Muchos años después recordé este desafío eludido. Ahora mis ganas de tocar fueron más fuertes, era conmigo misma con quien habría de pelear. Y aprendí a tocar con las dos manos, aprendí incluso a cantar mientras toco, cosa que me parecía el súmmum de lo inalcanzable. Logré hacer esto yendo muy despacio, desandando el camino de la aceleración. Como en Feldenkrais, donde se le enseña al sistema nervioso a deshacer lo aprendido y, mediante repetidos y minuciosos movimientos, se consigue aprender algo nuevo, aprender de nuevo; y en vez de hacerlo para obtener el beneplácito de nuestros progenitores, en vez de buscar el éxito, lo que encontramos es el placer, el movimiento auténtico.

Pero claro, me sigue pasando lo mismo, por apurarme me equivoco más. Por impaciencia no puedo aprender. Por miedo a no aprender, prefiero no intentar. El otro día Nurit me preguntó si yo oponía inspiración a trabajo, la vieja disquisición. Tuve que admitir mi preferencia por el impulso, tuve que enfrentarme a mi esquema incorporado, el que no me deja detenerme a trabajar en el tiempo pausado y me arroja a un sí o un no en blanco y negro. Voy corriendo y lo hago, o me quedo mirando sin hacer. Claro, si la escalera es tan angosta, tan empinada y asusta tanto, lo único fácil sería bajarla corriendo de un saque o a lo sumo emprender la subida con el arrojo de quien se lanza en un clavado, aunque llegue al cuarto o quinto escalón y no me quede más que abandonar la carrera después. Pero ahora quisiera pensar el tiempo del trabajo no como una escalera, en vertical, sino como un piano. Recuerdo a mi maestra Perla —la amorosa Perla a quien encontré después de los treinta y que me alentó con su eterna sonrisa y su comprensión sin fronteras—, ella me dijo que el piano ofrece al mismo tiempo todas las posibilidades. El tiempo es una sucesión de compases vacíos, y de una cadencia a la otra hay un universo de emoción. Sin el silencio, que es la pausa musical, no habría música. ¿Qué apuro hay?

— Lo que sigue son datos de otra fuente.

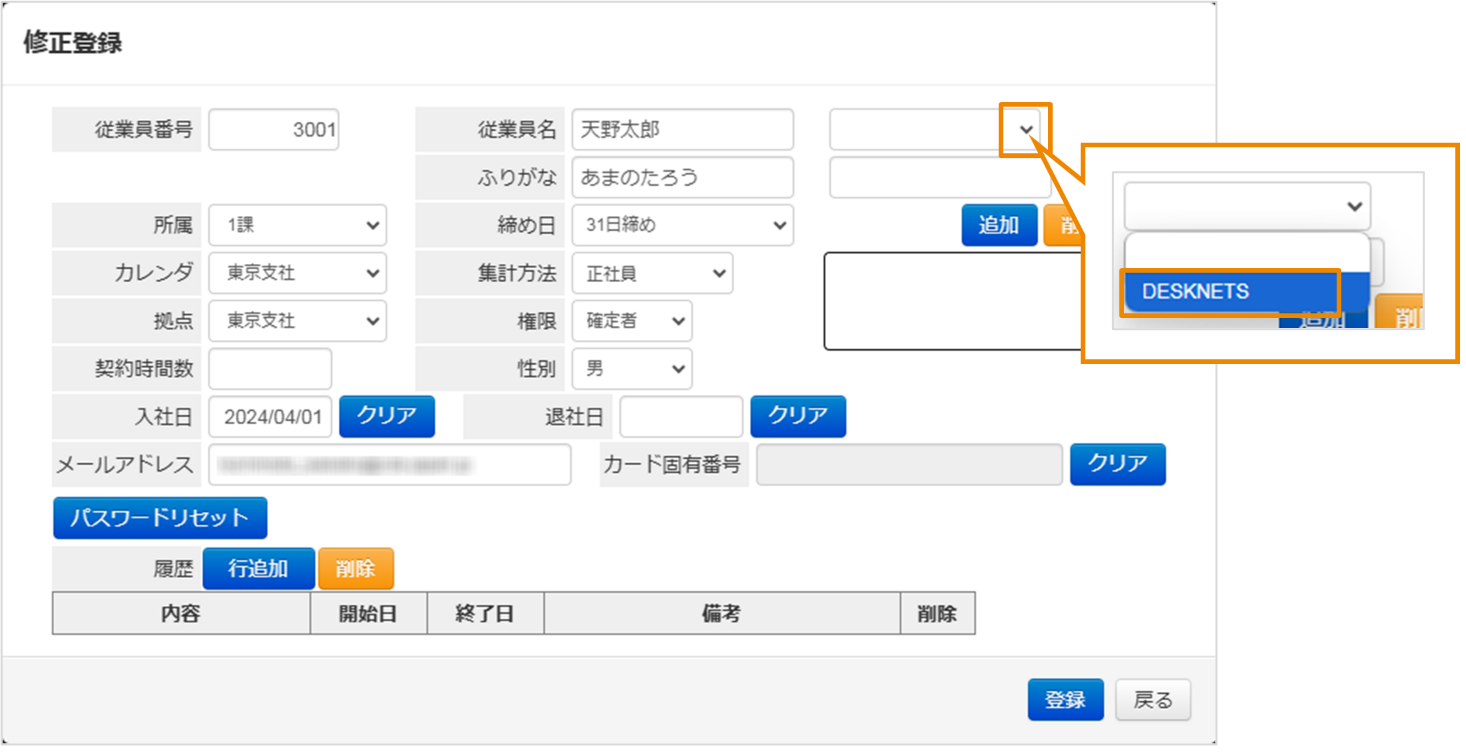Click inside the 契約時間数 input field
The image size is (1466, 752).
point(270,369)
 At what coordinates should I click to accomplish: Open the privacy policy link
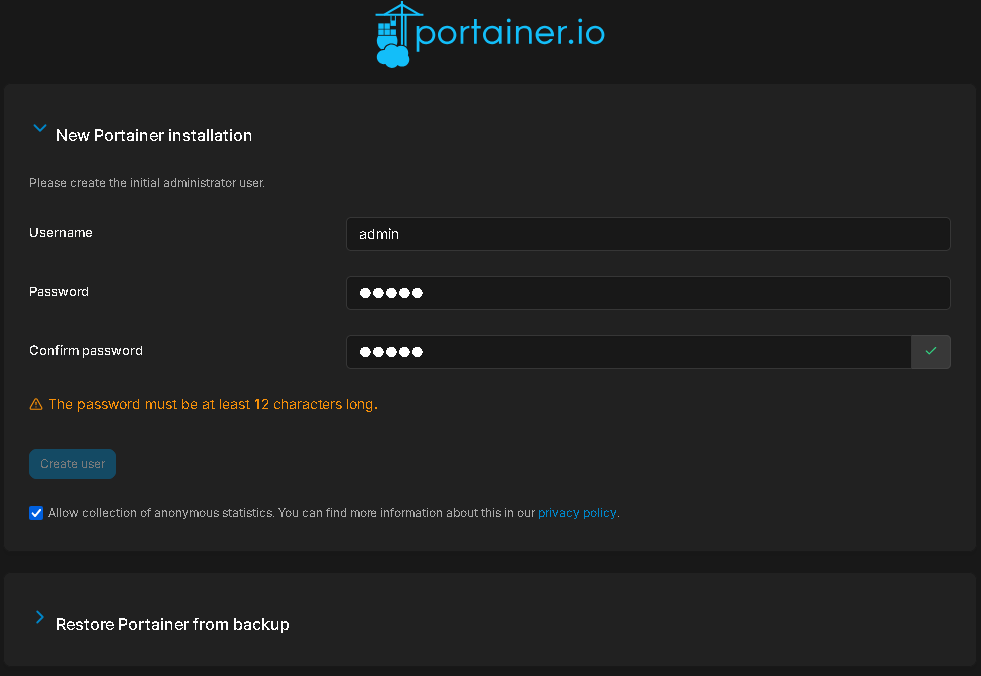pyautogui.click(x=577, y=513)
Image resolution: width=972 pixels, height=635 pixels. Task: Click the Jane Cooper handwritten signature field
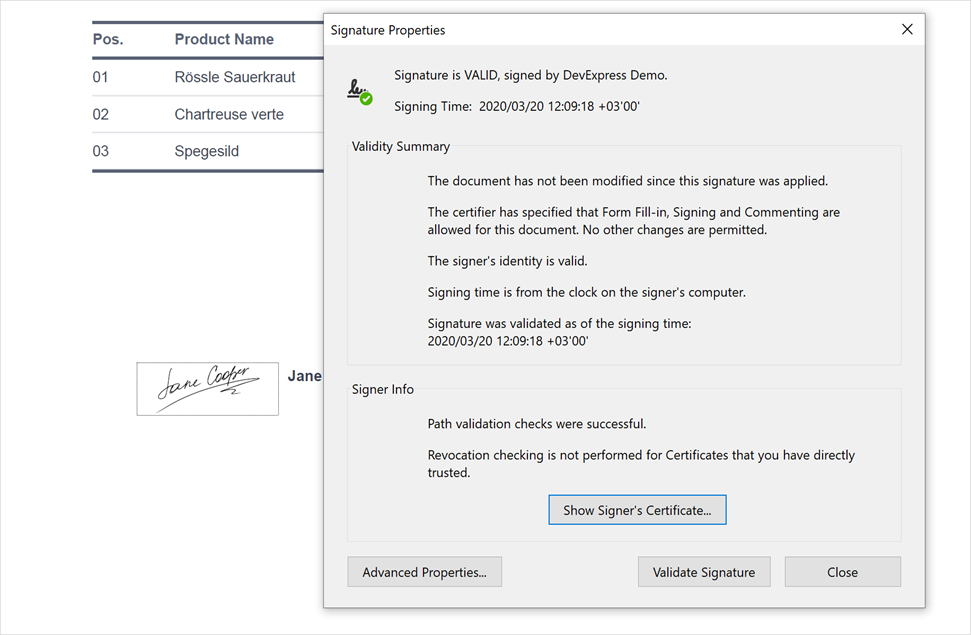(x=207, y=388)
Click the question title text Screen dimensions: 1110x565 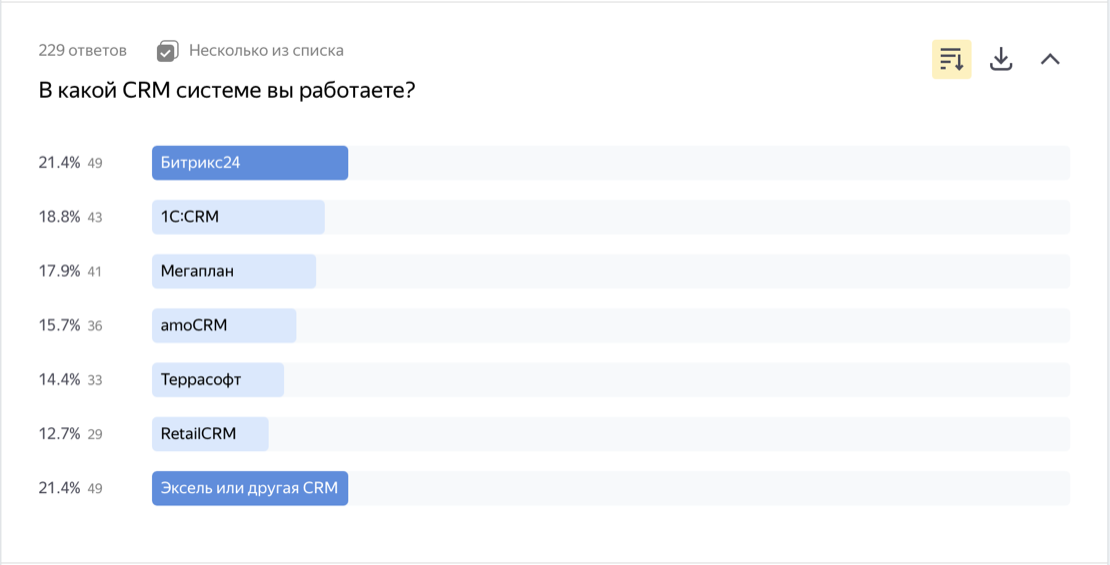(227, 91)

Uno de mis escritores favoritos, Felisberto Hernández,fue concertista. De él me gusta decir, cuando lo doy a leer en alguna clase, que tiene tiempo para el detalle, y que en eso consiste su encanto. Para leerlo como él nos pide hay que ir con él, a su tiempo, recorriendo de su mano las salas de su narración, como quien visita una nueva casa. Otra vez, ¿qué apuro hay? No nos espera un premio en la llegada, saborear antes de tragar es cosa de paladar delicado. Y como dice otro favorito, el dulce Juanele con sus arroyos de litoral: “Dos notas solo. ¿Para qué más? Tengamos el oído sutil”.